EXERCISE PROMPT: Write the entries out again. Every character must match.

[[ DATA TO PROCESS open ]]

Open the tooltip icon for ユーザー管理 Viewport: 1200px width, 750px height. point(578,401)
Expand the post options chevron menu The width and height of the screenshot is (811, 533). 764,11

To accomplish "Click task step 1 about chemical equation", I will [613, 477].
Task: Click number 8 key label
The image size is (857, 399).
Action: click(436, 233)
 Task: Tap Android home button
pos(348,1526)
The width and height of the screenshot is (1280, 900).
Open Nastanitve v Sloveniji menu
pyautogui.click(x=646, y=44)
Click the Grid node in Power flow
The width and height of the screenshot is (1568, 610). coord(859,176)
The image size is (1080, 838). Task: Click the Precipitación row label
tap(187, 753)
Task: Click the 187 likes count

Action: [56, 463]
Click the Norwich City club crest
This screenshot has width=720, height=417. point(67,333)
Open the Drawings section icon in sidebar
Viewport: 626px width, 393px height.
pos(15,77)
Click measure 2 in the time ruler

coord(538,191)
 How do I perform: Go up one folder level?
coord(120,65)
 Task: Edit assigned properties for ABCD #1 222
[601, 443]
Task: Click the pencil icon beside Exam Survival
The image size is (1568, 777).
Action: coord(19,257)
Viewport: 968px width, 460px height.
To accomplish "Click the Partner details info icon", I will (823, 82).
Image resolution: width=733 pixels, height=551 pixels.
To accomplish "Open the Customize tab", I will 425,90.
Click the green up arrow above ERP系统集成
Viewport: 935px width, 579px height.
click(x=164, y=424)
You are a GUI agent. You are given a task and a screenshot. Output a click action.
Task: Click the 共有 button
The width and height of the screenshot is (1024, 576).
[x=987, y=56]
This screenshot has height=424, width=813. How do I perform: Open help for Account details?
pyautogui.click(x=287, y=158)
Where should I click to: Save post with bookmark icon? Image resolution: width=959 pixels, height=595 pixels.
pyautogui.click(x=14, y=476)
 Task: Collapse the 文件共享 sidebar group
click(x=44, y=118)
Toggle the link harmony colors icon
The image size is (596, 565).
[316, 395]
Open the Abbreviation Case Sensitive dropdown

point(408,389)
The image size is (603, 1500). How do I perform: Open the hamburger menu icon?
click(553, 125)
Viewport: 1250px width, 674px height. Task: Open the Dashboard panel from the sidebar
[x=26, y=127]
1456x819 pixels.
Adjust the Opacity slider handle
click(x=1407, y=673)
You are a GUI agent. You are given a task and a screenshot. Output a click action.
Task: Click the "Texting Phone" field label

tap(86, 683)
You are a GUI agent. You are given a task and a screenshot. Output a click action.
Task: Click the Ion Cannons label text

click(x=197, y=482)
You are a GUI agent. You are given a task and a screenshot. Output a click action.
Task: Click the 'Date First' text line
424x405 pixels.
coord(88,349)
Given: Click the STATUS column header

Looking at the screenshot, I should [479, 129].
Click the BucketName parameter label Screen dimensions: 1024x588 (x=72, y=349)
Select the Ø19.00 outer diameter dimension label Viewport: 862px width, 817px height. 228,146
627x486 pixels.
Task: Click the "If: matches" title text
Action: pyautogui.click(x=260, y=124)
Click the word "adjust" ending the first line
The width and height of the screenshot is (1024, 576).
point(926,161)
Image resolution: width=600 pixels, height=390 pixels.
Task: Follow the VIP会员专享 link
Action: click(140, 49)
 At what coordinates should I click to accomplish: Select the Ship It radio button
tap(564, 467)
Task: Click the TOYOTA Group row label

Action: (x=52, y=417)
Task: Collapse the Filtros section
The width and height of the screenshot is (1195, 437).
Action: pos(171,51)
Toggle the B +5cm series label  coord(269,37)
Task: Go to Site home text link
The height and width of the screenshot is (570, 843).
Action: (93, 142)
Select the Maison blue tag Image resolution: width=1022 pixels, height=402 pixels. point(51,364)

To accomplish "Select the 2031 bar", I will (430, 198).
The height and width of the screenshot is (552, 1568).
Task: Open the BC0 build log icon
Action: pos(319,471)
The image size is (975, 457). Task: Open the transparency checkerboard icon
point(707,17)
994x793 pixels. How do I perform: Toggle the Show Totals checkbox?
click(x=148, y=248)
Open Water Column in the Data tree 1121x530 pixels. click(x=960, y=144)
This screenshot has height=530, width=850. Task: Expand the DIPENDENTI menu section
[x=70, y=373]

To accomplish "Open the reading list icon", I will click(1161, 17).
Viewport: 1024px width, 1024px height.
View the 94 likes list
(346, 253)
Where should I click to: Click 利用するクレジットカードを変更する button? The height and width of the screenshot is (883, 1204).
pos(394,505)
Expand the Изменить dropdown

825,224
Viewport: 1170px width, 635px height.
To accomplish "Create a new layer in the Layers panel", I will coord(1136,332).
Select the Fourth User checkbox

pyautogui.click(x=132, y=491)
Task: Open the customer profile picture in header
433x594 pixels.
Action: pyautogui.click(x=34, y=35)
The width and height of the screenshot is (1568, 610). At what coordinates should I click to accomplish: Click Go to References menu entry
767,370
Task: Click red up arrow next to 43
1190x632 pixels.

[[ DATA TO PROCESS closed ]]

REPLY TO THE EXERCISE:
Open the tooltip icon for ユーザー管理 Viewport: 1200px width, 750px height. point(578,401)
Expand the post options chevron menu The width and height of the screenshot is (811, 533). 764,11

To accomplish "Click task step 1 about chemical equation", I will [613, 477].
Task: Click number 8 key label
The image size is (857, 399).
Action: click(436, 233)
 Task: Tap Android home button
pos(348,1526)
The width and height of the screenshot is (1280, 900).
Open Nastanitve v Sloveniji menu
pyautogui.click(x=646, y=44)
Click the Grid node in Power flow
The width and height of the screenshot is (1568, 610). coord(859,176)
The image size is (1080, 838). Task: Click the Precipitación row label
tap(187, 753)
Task: Click the 187 likes count

Action: [56, 463]
Click the Norwich City club crest
This screenshot has width=720, height=417. point(67,333)
Open the Drawings section icon in sidebar
Viewport: 626px width, 393px height.
pos(15,77)
Click measure 2 in the time ruler

coord(538,191)
 How do I perform: Go up one folder level?
coord(120,65)
 Task: Edit assigned properties for ABCD #1 222
[601, 443]
Task: Click the pencil icon beside Exam Survival
The image size is (1568, 777).
Action: coord(19,257)
Viewport: 968px width, 460px height.
To accomplish "Click the Partner details info icon", I will (823, 82).
Image resolution: width=733 pixels, height=551 pixels.
To accomplish "Open the Customize tab", I will 425,90.
Click the green up arrow above ERP系统集成
Viewport: 935px width, 579px height.
click(x=164, y=424)
You are a GUI agent. You are given a task and a screenshot. Output a click action.
Task: Click the 共有 button
The width and height of the screenshot is (1024, 576).
[x=987, y=56]
This screenshot has height=424, width=813. How do I perform: Open help for Account details?
pyautogui.click(x=287, y=158)
Where should I click to: Save post with bookmark icon? Image resolution: width=959 pixels, height=595 pixels.
pyautogui.click(x=14, y=476)
 Task: Collapse the 文件共享 sidebar group
click(x=44, y=118)
Toggle the link harmony colors icon
The image size is (596, 565).
[316, 395]
Open the Abbreviation Case Sensitive dropdown

point(408,389)
The image size is (603, 1500). How do I perform: Open the hamburger menu icon?
click(553, 125)
Viewport: 1250px width, 674px height. Task: Open the Dashboard panel from the sidebar
[x=26, y=127]
1456x819 pixels.
Adjust the Opacity slider handle
click(x=1407, y=673)
You are a GUI agent. You are given a task and a screenshot. Output a click action.
Task: Click the "Texting Phone" field label

tap(86, 683)
You are a GUI agent. You are given a task and a screenshot. Output a click action.
Task: Click the Ion Cannons label text

click(x=197, y=482)
You are a GUI agent. You are given a task and a screenshot. Output a click action.
Task: Click the 'Date First' text line
424x405 pixels.
coord(88,349)
Given: Click the STATUS column header

Looking at the screenshot, I should [479, 129].
Click the BucketName parameter label Screen dimensions: 1024x588 (x=72, y=349)
Select the Ø19.00 outer diameter dimension label Viewport: 862px width, 817px height. 228,146
627x486 pixels.
Task: Click the "If: matches" title text
Action: pyautogui.click(x=260, y=124)
Click the word "adjust" ending the first line
The width and height of the screenshot is (1024, 576).
point(926,161)
Image resolution: width=600 pixels, height=390 pixels.
Task: Follow the VIP会员专享 link
Action: click(140, 49)
 At what coordinates should I click to accomplish: Select the Ship It radio button
tap(564, 467)
Task: Click the TOYOTA Group row label

Action: (x=52, y=417)
Task: Collapse the Filtros section
The width and height of the screenshot is (1195, 437).
Action: pos(171,51)
Toggle the B +5cm series label  coord(269,37)
Task: Go to Site home text link
The height and width of the screenshot is (570, 843).
Action: (93, 142)
Select the Maison blue tag Image resolution: width=1022 pixels, height=402 pixels. point(51,364)

To accomplish "Select the 2031 bar", I will (430, 198).
The height and width of the screenshot is (552, 1568).
Task: Open the BC0 build log icon
Action: pos(319,471)
The image size is (975, 457). Task: Open the transparency checkerboard icon
point(707,17)
994x793 pixels. How do I perform: Toggle the Show Totals checkbox?
click(x=148, y=248)
Open Water Column in the Data tree 1121x530 pixels. click(x=960, y=144)
This screenshot has height=530, width=850. Task: Expand the DIPENDENTI menu section
[x=70, y=373]

To accomplish "Open the reading list icon", I will click(1161, 17).
Viewport: 1024px width, 1024px height.
View the 94 likes list
(346, 253)
Where should I click to: Click 利用するクレジットカードを変更する button? The height and width of the screenshot is (883, 1204).
pos(394,505)
Expand the Изменить dropdown

825,224
Viewport: 1170px width, 635px height.
To accomplish "Create a new layer in the Layers panel", I will coord(1136,332).
Select the Fourth User checkbox

pyautogui.click(x=132, y=491)
Task: Open the customer profile picture in header
433x594 pixels.
Action: pyautogui.click(x=34, y=35)
The width and height of the screenshot is (1568, 610). At what coordinates should I click to accomplish: Click Go to References menu entry
767,370
Task: Click red up arrow next to 43
1190x632 pixels.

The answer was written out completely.